Luego de un breve saludo Sesshoumaru llevó a Lin por el elevador y al pasar por donde estaba el portero le avisó que su pequeña prima estaría viviendo con él de manera indefinida y que le avisara a la junta de vecinos. Después, la llevó en auto por varias calles y ella se sorprendió de lo tranquila que estaba, pues una semana atrás habría tenido una crisis nerviosa sólo de imaginarse a dónde la llevaría.

Veinte minutos más tarde Sesshoumaru se detuvo en un centro comercial y luego de bajarse del auto y observarla hacer lo mismo hizo la nota mental de en el futuro explicarle que no debería hacer eso, sino esperar a que él le abriera la puerta, pues por muy niña que fuera debía ser tratada como una dama.

Lin caminó a su lado por los pasillos con poca gente y miró hacia todos lados maravillada de que nadie la estuviera viendo. Quizás resultaba algo tonto pero el pasar desapercibida era una novedad, ya no iba sucia y con aspecto descuidado, sólo era una adolescente más.

La primera parada fue una tienda de teléfonos celulares, Sesshoumaru habló un poco con una de las personas en los escritorios y ella se dedicó a observarlo todo pero con mucho cuidado de no alejarse mucho de él. Pasados varios minutos escuchó la voz masculina llamarla y fue a donde estaba, ahí notó al vendedor y cuatro modelos de celulares.

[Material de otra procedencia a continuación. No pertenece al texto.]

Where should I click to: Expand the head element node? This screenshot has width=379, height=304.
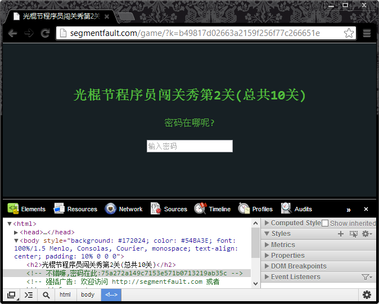click(16, 232)
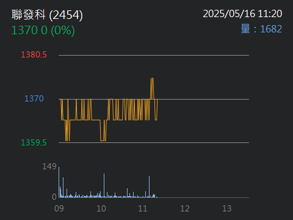This screenshot has height=220, width=293.
Task: Click the tallest opening volume bar at 09
Action: pos(59,182)
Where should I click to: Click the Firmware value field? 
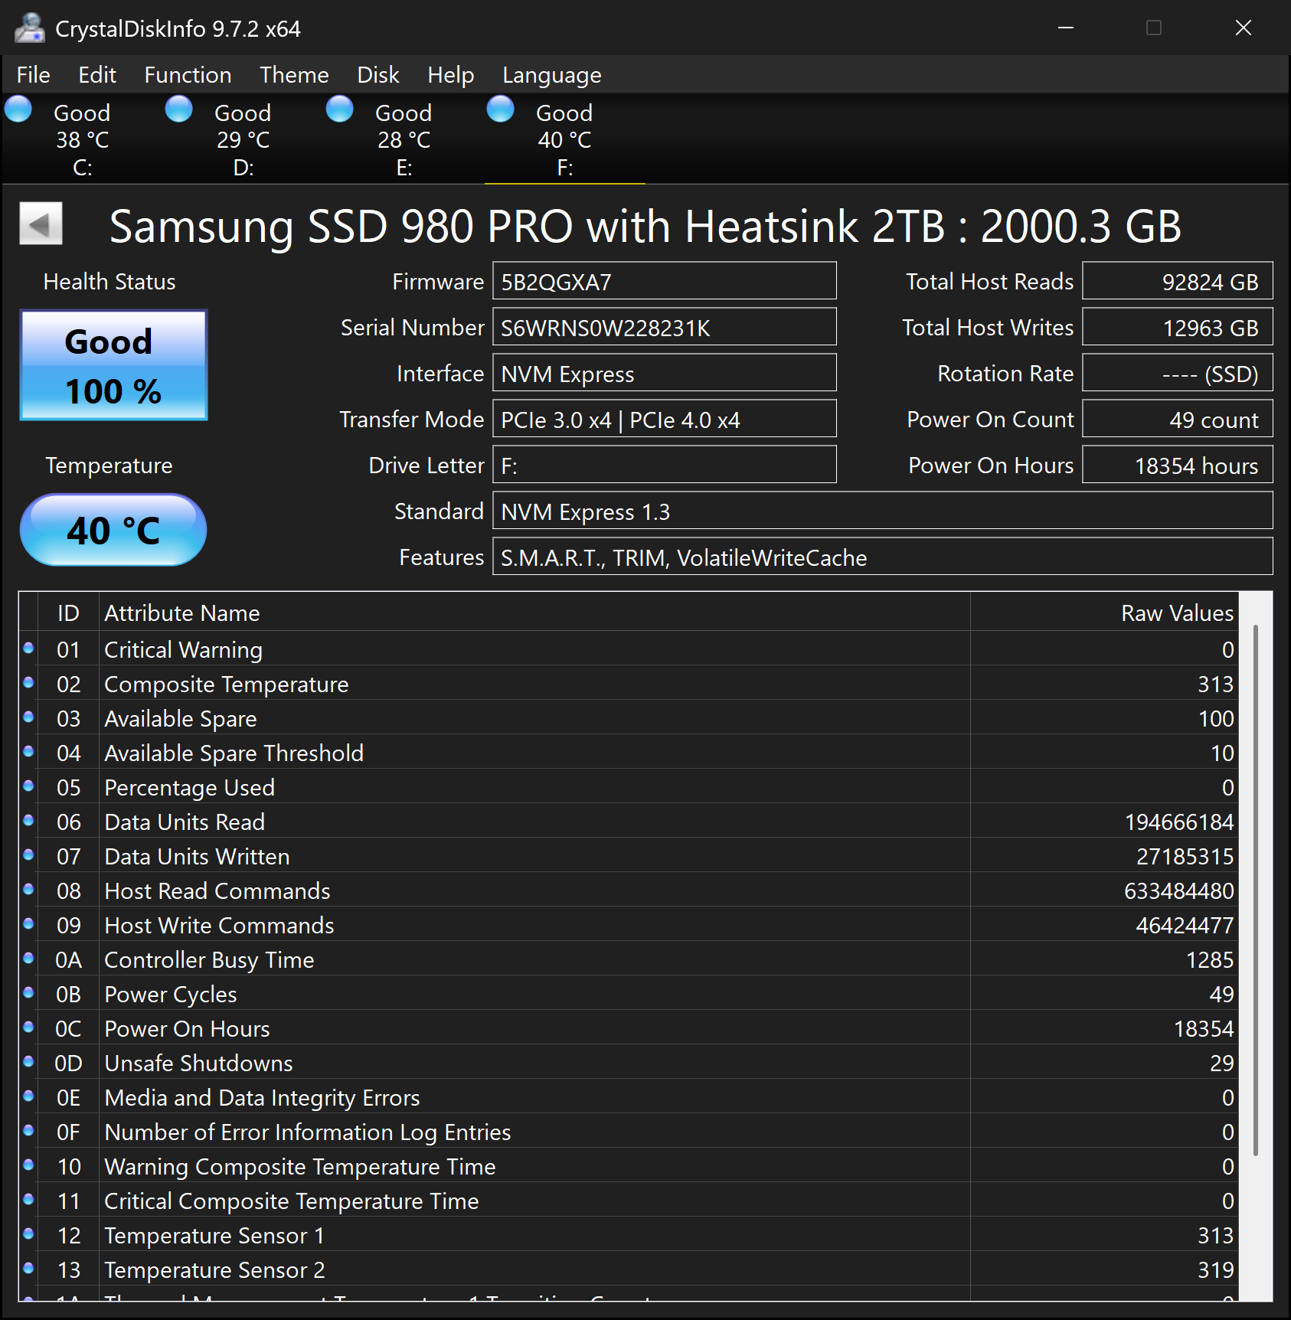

- Escoge uno. –le ordenó Sesshoumaru y ella lo miró como si le hubiera crecido otra cabeza. – Si vas a andar sola por la calle necesito saber que puedes llamarme. –le explicó algo desesperado, pero cuando ella ladeó la cabeza y no quitó la expresión curiosa del rostro, se dio cuenta del error en sus palabras. – O mandar un mensaje de texto. Sólo escoge uno.

- Todos son muy similares, puedo explicarle las características de cada teléfono, señorita. –se ofreció el vendedor pero ella negó con la cabeza y señaló uno, el que era de color rosa.

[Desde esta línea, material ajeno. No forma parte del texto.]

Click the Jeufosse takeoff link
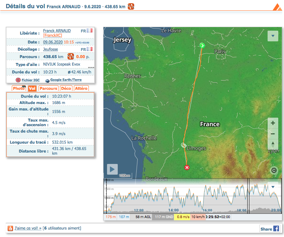50,49
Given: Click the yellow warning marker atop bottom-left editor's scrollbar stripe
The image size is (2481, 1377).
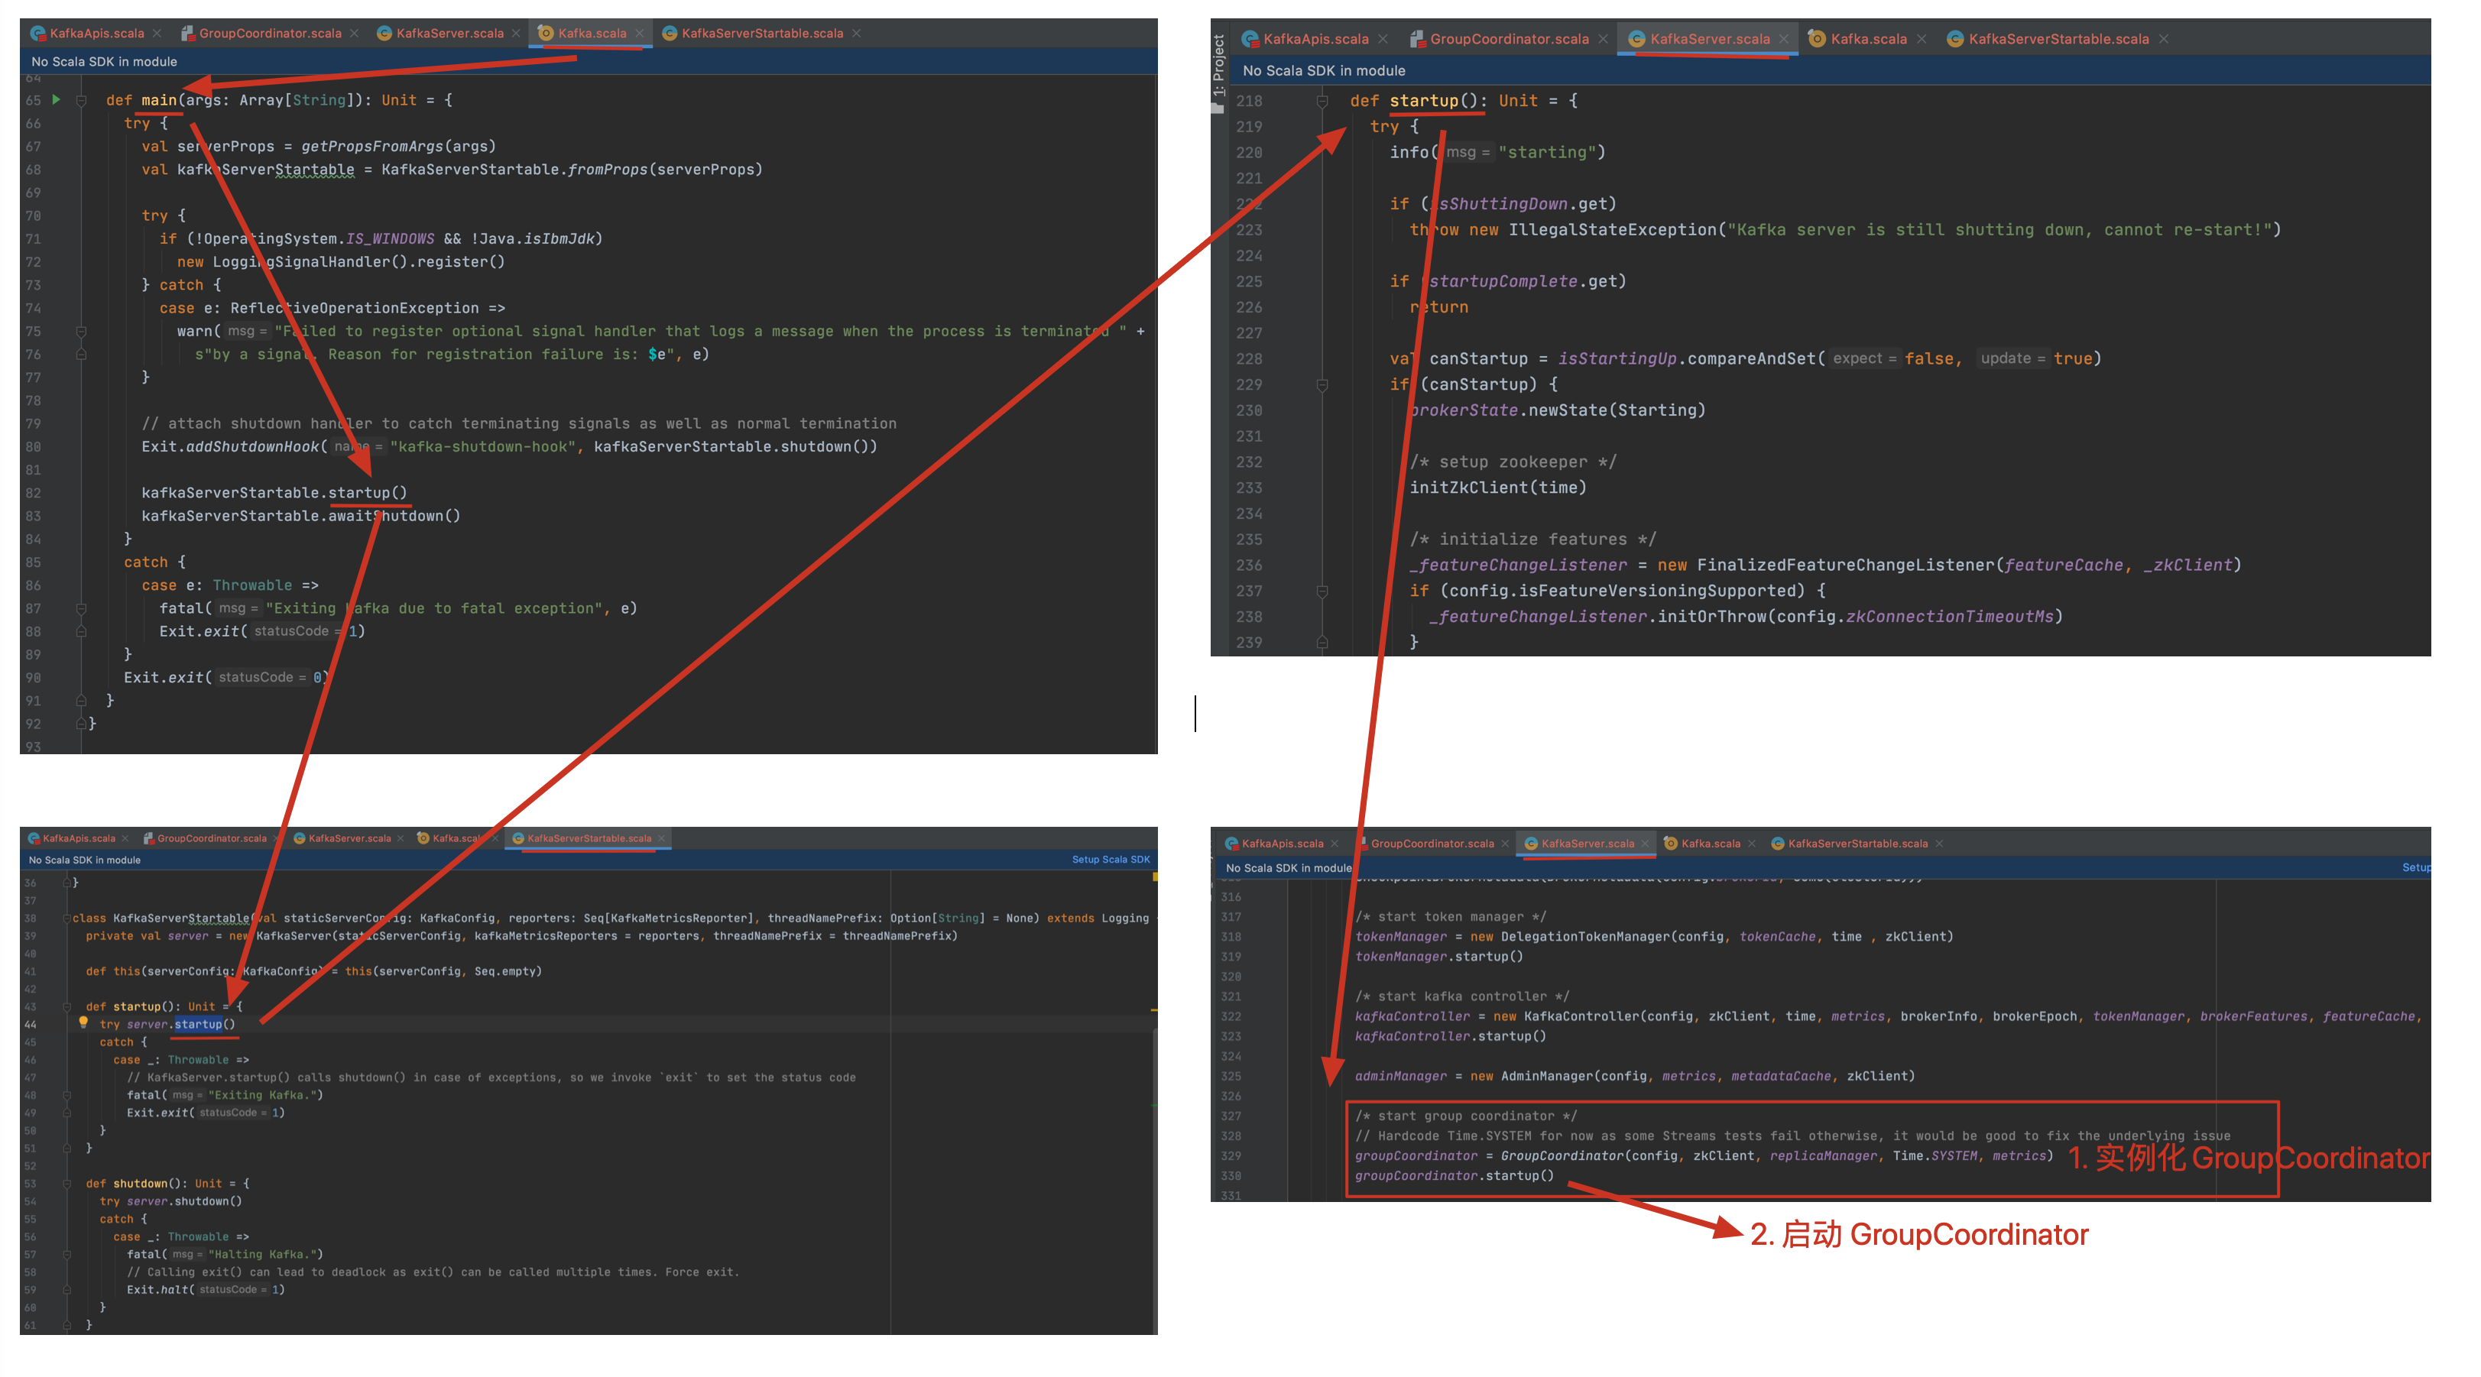Looking at the screenshot, I should [x=1154, y=877].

- Eres tan niña. –se quejó Sesshoumaru y ella estuvo a punto de protestar pero al ver la manera en la que curvaba la comisura de los labios, se detuvo. Él la miró un segundo más antes de dirigirse al vendedor. – Que alguien le muestre accesorios, quiero que tenga todo lo necesario.

El resto de la visita a la tienda fue como un torbellino para Lin pues una mujer se la pasó enseñándole muchas cosas y explicándole para qué servían y por qué eran necesarias, ella sólo señaló las que le gustaron más aún sin entender el alboroto por todo eso del teléfono. Si lo que él quería era una manera de contactara, cualquier equipo hubiera servido… no tenía que darle a elegir entre los más caros que existían. Al salir Sesshoumaru llevaba cargando la bolsa con toda la mercancía.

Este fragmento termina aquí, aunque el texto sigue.